── Source records
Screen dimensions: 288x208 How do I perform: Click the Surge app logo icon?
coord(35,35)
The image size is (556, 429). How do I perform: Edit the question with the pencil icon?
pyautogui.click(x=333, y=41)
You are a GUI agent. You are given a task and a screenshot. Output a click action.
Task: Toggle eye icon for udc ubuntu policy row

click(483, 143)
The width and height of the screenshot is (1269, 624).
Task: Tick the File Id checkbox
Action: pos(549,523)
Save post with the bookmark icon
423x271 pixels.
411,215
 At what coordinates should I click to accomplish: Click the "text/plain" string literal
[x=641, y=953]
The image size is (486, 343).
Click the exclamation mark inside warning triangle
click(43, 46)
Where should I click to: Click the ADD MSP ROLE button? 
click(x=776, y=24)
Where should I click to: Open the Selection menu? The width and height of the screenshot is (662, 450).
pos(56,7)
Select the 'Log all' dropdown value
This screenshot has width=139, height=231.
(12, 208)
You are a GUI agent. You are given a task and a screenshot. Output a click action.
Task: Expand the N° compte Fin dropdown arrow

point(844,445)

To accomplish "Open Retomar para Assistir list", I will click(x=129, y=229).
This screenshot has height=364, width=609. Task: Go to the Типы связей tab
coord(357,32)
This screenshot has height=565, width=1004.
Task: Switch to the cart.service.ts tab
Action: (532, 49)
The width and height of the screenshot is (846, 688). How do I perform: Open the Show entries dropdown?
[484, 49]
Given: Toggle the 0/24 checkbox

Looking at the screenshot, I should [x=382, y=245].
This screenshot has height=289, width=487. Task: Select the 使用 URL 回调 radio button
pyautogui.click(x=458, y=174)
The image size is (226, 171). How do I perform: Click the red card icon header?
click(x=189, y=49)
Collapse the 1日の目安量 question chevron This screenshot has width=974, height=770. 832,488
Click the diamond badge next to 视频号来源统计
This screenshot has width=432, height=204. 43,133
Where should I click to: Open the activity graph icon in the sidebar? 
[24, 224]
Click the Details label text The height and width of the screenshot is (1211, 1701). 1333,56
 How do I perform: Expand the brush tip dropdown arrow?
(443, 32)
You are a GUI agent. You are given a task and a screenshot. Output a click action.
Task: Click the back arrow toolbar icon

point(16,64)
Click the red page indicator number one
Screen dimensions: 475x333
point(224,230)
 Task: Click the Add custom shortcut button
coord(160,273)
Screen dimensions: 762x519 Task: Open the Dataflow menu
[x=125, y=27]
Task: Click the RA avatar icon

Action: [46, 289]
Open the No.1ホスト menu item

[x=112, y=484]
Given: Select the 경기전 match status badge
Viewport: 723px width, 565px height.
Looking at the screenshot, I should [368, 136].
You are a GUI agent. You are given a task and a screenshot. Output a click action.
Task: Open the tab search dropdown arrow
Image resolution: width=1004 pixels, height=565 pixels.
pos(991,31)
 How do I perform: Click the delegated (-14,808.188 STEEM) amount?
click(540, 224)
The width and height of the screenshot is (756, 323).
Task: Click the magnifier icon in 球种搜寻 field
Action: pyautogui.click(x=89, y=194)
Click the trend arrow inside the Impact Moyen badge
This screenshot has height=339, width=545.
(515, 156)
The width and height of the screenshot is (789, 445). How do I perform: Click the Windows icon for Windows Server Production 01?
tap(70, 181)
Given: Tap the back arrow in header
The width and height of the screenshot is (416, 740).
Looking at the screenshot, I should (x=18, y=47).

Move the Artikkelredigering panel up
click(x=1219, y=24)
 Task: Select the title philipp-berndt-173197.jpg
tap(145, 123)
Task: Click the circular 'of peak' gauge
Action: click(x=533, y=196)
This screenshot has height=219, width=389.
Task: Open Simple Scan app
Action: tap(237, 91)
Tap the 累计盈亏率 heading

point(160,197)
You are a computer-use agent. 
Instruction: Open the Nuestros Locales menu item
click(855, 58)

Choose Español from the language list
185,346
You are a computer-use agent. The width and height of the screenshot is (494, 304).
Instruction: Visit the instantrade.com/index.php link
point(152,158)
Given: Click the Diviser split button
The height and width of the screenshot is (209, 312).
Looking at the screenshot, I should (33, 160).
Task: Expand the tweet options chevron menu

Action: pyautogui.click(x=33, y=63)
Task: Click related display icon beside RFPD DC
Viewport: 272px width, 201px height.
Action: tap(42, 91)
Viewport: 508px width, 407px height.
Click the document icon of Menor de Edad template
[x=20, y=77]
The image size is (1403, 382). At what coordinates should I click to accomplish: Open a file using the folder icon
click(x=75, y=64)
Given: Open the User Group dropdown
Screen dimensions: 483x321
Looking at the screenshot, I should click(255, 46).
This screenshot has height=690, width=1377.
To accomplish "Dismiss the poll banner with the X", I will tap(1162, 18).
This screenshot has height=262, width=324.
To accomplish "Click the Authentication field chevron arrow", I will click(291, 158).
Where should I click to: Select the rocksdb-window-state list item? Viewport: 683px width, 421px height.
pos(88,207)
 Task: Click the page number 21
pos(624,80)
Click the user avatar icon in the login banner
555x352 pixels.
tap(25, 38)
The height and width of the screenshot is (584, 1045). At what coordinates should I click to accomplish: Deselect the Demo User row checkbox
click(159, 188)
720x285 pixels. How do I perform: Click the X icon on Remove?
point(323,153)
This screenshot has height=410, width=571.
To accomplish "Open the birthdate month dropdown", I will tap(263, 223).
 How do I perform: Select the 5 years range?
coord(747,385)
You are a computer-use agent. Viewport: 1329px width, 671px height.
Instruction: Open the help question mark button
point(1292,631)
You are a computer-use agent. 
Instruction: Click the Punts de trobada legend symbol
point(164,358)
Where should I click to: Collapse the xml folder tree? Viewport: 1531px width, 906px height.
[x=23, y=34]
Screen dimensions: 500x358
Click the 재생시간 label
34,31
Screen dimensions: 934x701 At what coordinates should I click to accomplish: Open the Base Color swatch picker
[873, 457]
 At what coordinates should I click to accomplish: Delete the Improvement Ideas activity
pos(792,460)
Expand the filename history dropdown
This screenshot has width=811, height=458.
────
▶ [The exercise]
Copy every line of the records above exactly as it appears, from the first line through the last.

▶ [Task response]
Screen dimensions: 288x208 How do I perform: Click the Surge app logo icon?
coord(35,35)
The image size is (556, 429). How do I perform: Edit the question with the pencil icon?
pyautogui.click(x=333, y=41)
You are a GUI agent. You are given a task and a screenshot. Output a click action.
Task: Toggle eye icon for udc ubuntu policy row

click(483, 143)
The width and height of the screenshot is (1269, 624).
Task: Tick the File Id checkbox
Action: pos(549,523)
Save post with the bookmark icon
423x271 pixels.
411,215
 At what coordinates should I click to accomplish: Click the "text/plain" string literal
[x=641, y=953]
The image size is (486, 343).
Click the exclamation mark inside warning triangle
click(43, 46)
Where should I click to: Click the ADD MSP ROLE button? 
click(x=776, y=24)
Where should I click to: Open the Selection menu? The width and height of the screenshot is (662, 450).
pos(56,7)
Select the 'Log all' dropdown value
This screenshot has width=139, height=231.
(12, 208)
You are a GUI agent. You are given a task and a screenshot. Output a click action.
Task: Expand the N° compte Fin dropdown arrow

point(844,445)

To accomplish "Open Retomar para Assistir list", I will click(x=129, y=229).
This screenshot has height=364, width=609. Task: Go to the Типы связей tab
coord(357,32)
This screenshot has height=565, width=1004.
Task: Switch to the cart.service.ts tab
Action: (532, 49)
The width and height of the screenshot is (846, 688). How do I perform: Open the Show entries dropdown?
[484, 49]
Given: Toggle the 0/24 checkbox

Looking at the screenshot, I should [x=382, y=245].
This screenshot has height=289, width=487. Task: Select the 使用 URL 回调 radio button
pyautogui.click(x=458, y=174)
The image size is (226, 171). How do I perform: Click the red card icon header?
click(x=189, y=49)
Collapse the 1日の目安量 question chevron This screenshot has width=974, height=770. 832,488
Click the diamond badge next to 视频号来源统计
This screenshot has width=432, height=204. 43,133
Where should I click to: Open the activity graph icon in the sidebar? 
[24, 224]
Click the Details label text The height and width of the screenshot is (1211, 1701). 1333,56
 How do I perform: Expand the brush tip dropdown arrow?
(443, 32)
You are a GUI agent. You are given a task and a screenshot. Output a click action.
Task: Click the back arrow toolbar icon

point(16,64)
Click the red page indicator number one
Screen dimensions: 475x333
point(224,230)
 Task: Click the Add custom shortcut button
coord(160,273)
Screen dimensions: 762x519 Task: Open the Dataflow menu
[x=125, y=27]
Task: Click the RA avatar icon

Action: [46, 289]
Open the No.1ホスト menu item

[x=112, y=484]
Given: Select the 경기전 match status badge
Viewport: 723px width, 565px height.
Looking at the screenshot, I should [368, 136].
You are a GUI agent. You are given a task and a screenshot. Output a click action.
Task: Open the tab search dropdown arrow
Image resolution: width=1004 pixels, height=565 pixels.
pos(991,31)
 How do I perform: Click the delegated (-14,808.188 STEEM) amount?
click(540, 224)
The width and height of the screenshot is (756, 323).
Task: Click the magnifier icon in 球种搜寻 field
Action: pyautogui.click(x=89, y=194)
Click the trend arrow inside the Impact Moyen badge
This screenshot has height=339, width=545.
(515, 156)
The width and height of the screenshot is (789, 445). How do I perform: Click the Windows icon for Windows Server Production 01?
tap(70, 181)
Given: Tap the back arrow in header
The width and height of the screenshot is (416, 740).
Looking at the screenshot, I should (x=18, y=47).

Move the Artikkelredigering panel up
click(x=1219, y=24)
 Task: Select the title philipp-berndt-173197.jpg
tap(145, 123)
Task: Click the circular 'of peak' gauge
Action: click(x=533, y=196)
This screenshot has height=219, width=389.
Task: Open Simple Scan app
Action: tap(237, 91)
Tap the 累计盈亏率 heading

point(160,197)
You are a computer-use agent. 
Instruction: Open the Nuestros Locales menu item
click(855, 58)

Choose Español from the language list
185,346
You are a computer-use agent. The width and height of the screenshot is (494, 304).
Instruction: Visit the instantrade.com/index.php link
point(152,158)
Given: Click the Diviser split button
The height and width of the screenshot is (209, 312).
Looking at the screenshot, I should (33, 160).
Task: Expand the tweet options chevron menu

Action: pyautogui.click(x=33, y=63)
Task: Click related display icon beside RFPD DC
Viewport: 272px width, 201px height.
Action: tap(42, 91)
Viewport: 508px width, 407px height.
Click the document icon of Menor de Edad template
[x=20, y=77]
The image size is (1403, 382). At what coordinates should I click to accomplish: Open a file using the folder icon
click(x=75, y=64)
Given: Open the User Group dropdown
Screen dimensions: 483x321
Looking at the screenshot, I should click(255, 46).
This screenshot has height=690, width=1377.
To accomplish "Dismiss the poll banner with the X", I will tap(1162, 18).
This screenshot has height=262, width=324.
To accomplish "Click the Authentication field chevron arrow", I will click(291, 158).
Where should I click to: Select the rocksdb-window-state list item? Viewport: 683px width, 421px height.
pos(88,207)
 Task: Click the page number 21
pos(624,80)
Click the user avatar icon in the login banner
555x352 pixels.
tap(25, 38)
The height and width of the screenshot is (584, 1045). At what coordinates should I click to accomplish: Deselect the Demo User row checkbox
click(159, 188)
720x285 pixels. How do I perform: Click the X icon on Remove?
point(323,153)
This screenshot has height=410, width=571.
To accomplish "Open the birthdate month dropdown", I will tap(263, 223).
 How do I perform: Select the 5 years range?
coord(747,385)
You are a computer-use agent. Viewport: 1329px width, 671px height.
Instruction: Open the help question mark button
point(1292,631)
You are a computer-use agent. 
Instruction: Click the Punts de trobada legend symbol
point(164,358)
Where should I click to: Collapse the xml folder tree? Viewport: 1531px width, 906px height.
[x=23, y=34]
Screen dimensions: 500x358
Click the 재생시간 label
34,31
Screen dimensions: 934x701 At what coordinates should I click to accomplish: Open the Base Color swatch picker
[873, 457]
 At what coordinates should I click to accomplish: Delete the Improvement Ideas activity
pos(792,460)
Expand the filename history dropdown
This screenshot has width=811, height=458.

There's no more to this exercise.